┌─ Material for this exercise

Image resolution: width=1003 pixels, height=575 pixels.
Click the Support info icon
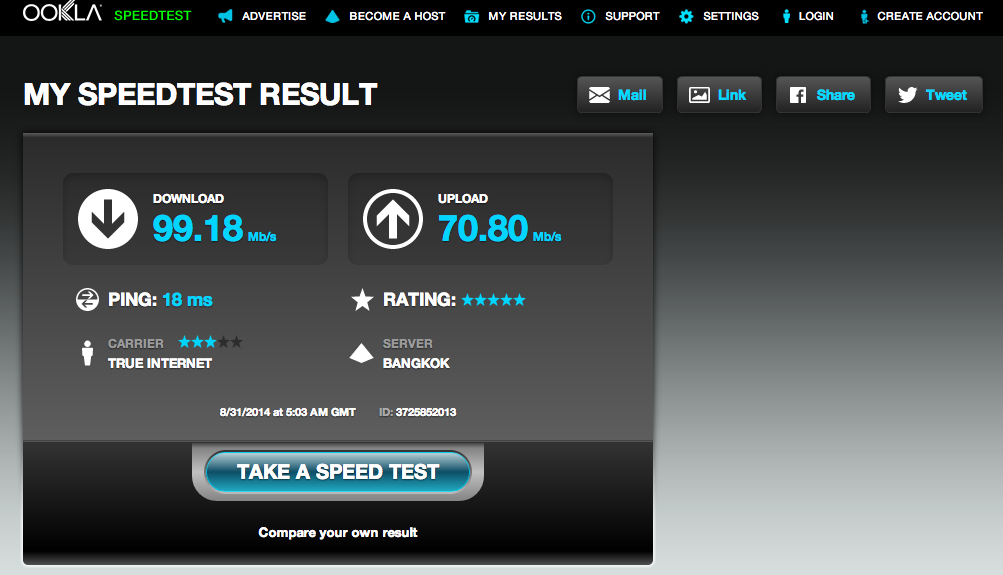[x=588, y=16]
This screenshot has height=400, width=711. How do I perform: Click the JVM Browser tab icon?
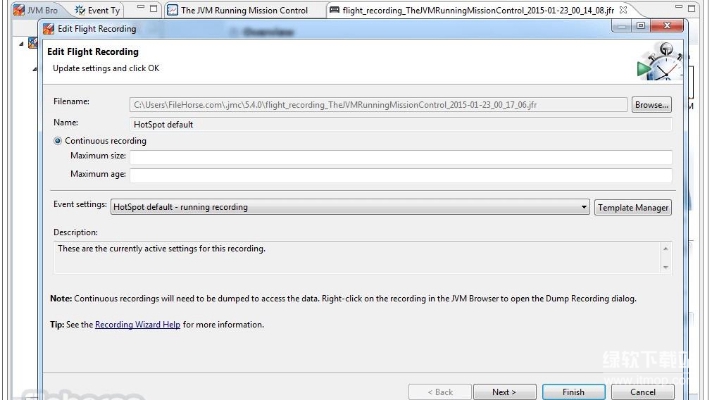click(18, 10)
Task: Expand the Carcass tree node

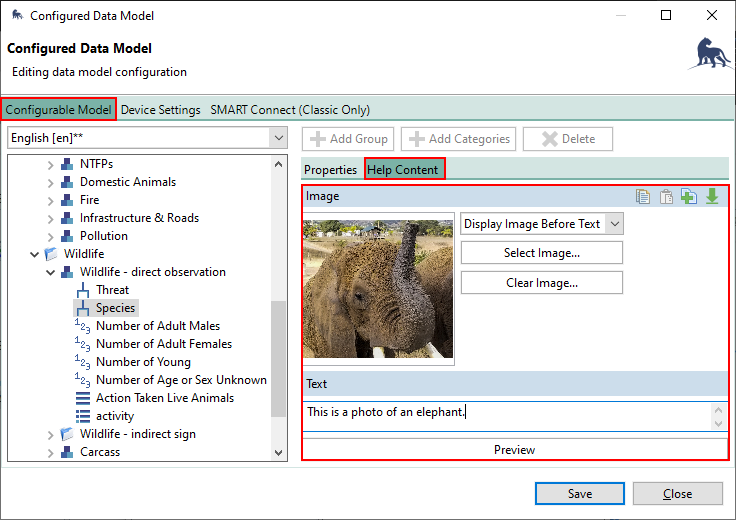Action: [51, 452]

└─
┌─ Material for this exercise

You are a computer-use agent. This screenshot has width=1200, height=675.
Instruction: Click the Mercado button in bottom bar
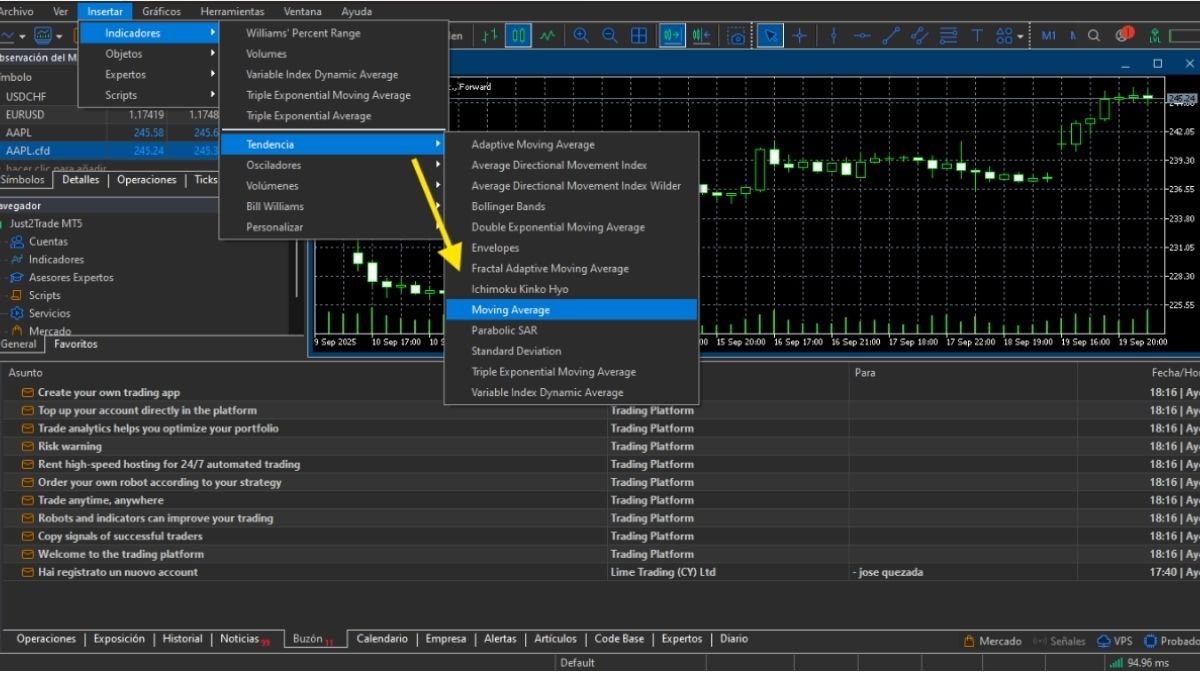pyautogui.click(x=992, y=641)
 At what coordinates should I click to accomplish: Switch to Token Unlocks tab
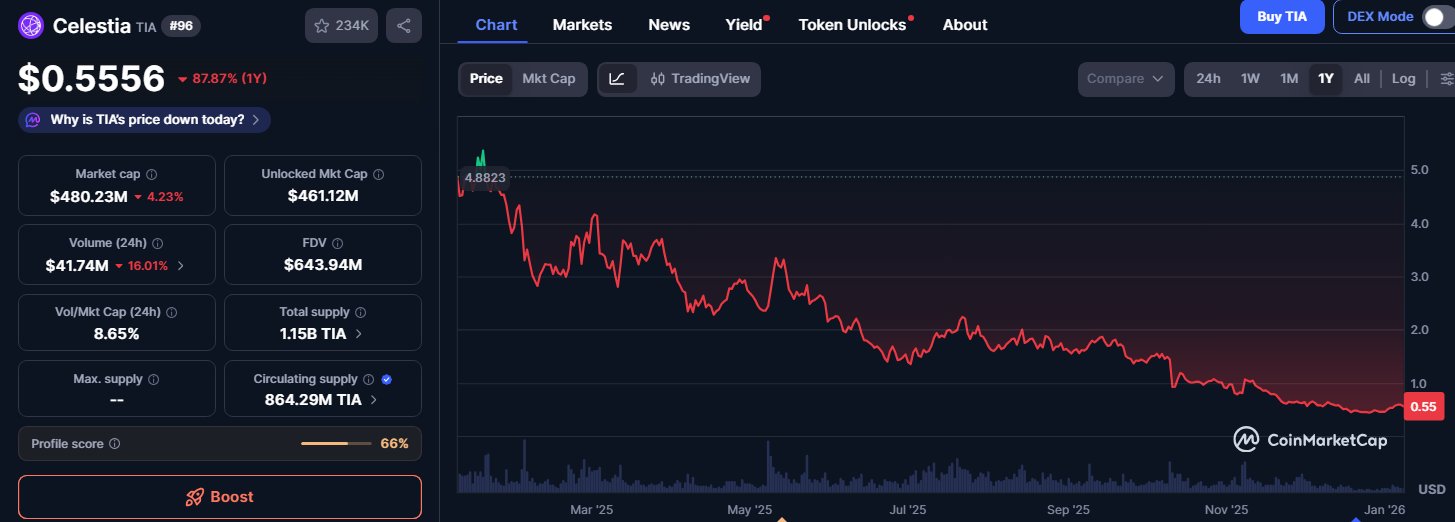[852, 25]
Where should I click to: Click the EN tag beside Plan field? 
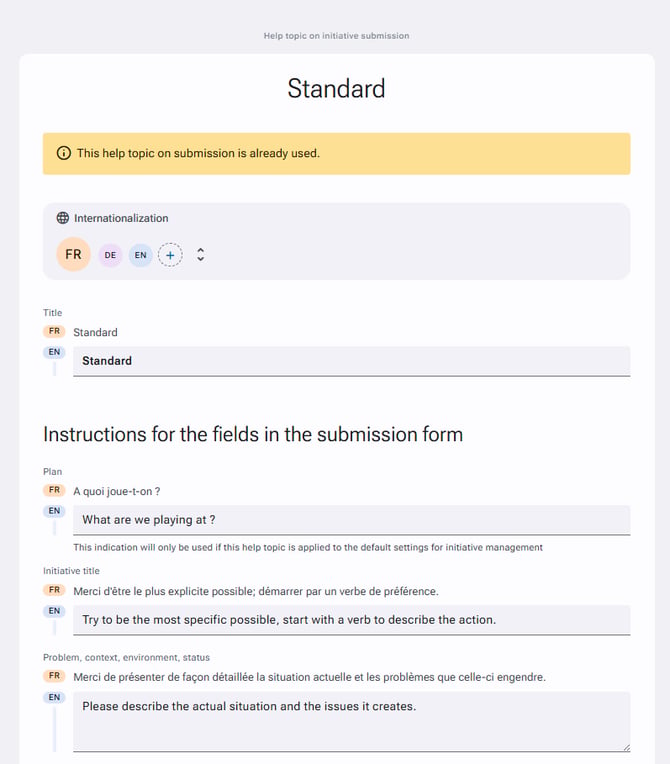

└─
┌─ Material for this exercise

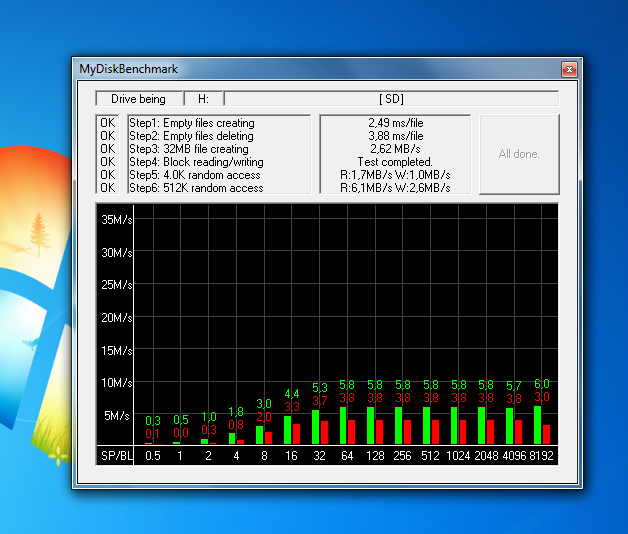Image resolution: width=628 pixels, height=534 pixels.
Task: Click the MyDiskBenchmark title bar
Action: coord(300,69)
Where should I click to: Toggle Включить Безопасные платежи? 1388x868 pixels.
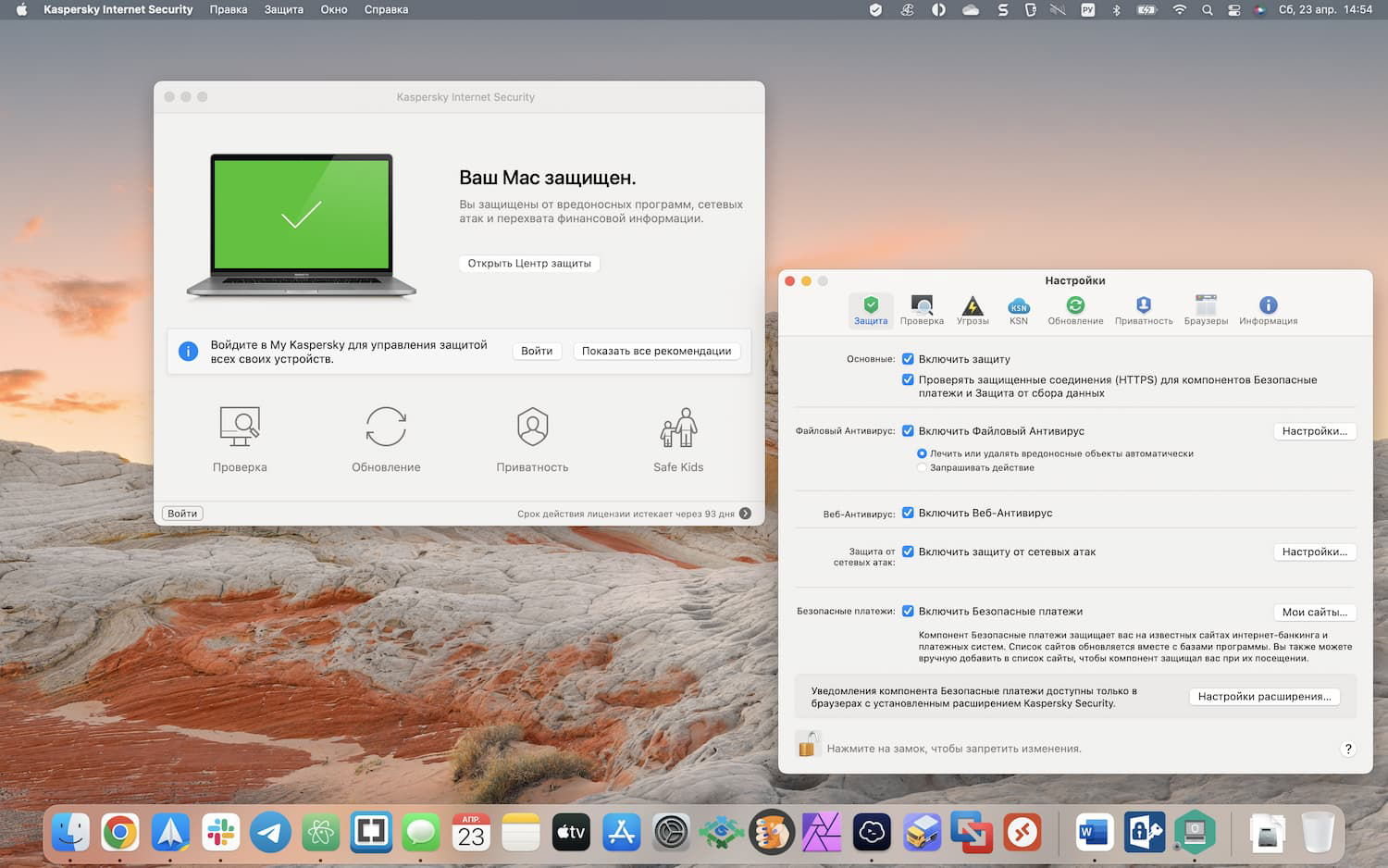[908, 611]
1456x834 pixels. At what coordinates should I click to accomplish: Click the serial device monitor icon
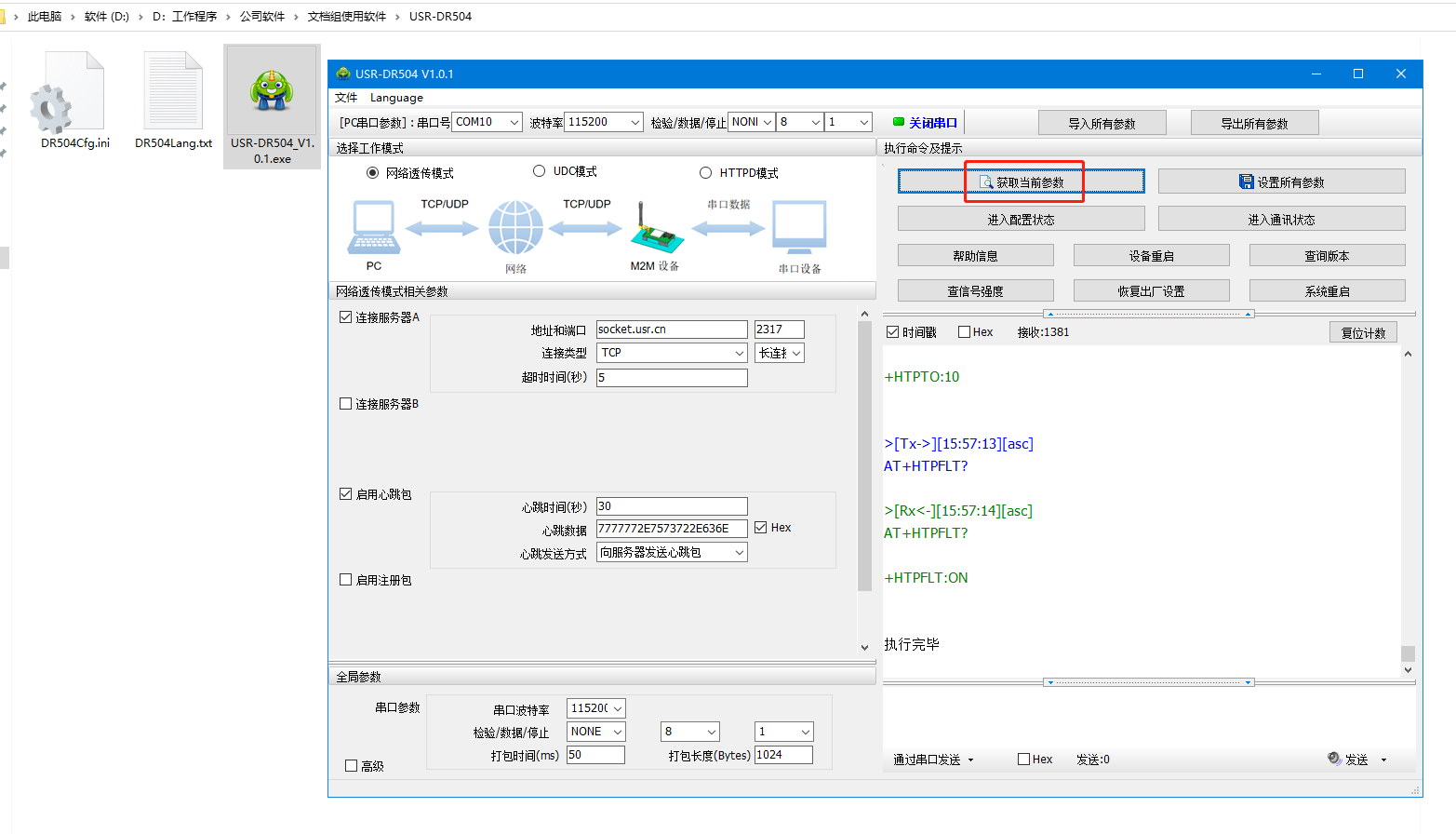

└─

Above are the records; restate exactly the lines from the one containing "You are a computer-use" through the one containing "Where should I click to: Click", keeping pictures out.

You are a computer-use agent. This screenshot has width=1200, height=675.
Instruction: Click the Mercado button in bottom bar
pyautogui.click(x=992, y=641)
 At what coordinates should I click to accomplish: Switch to Token Unlocks tab
[852, 25]
Where should I click to: Click the EN tag beside Plan field? 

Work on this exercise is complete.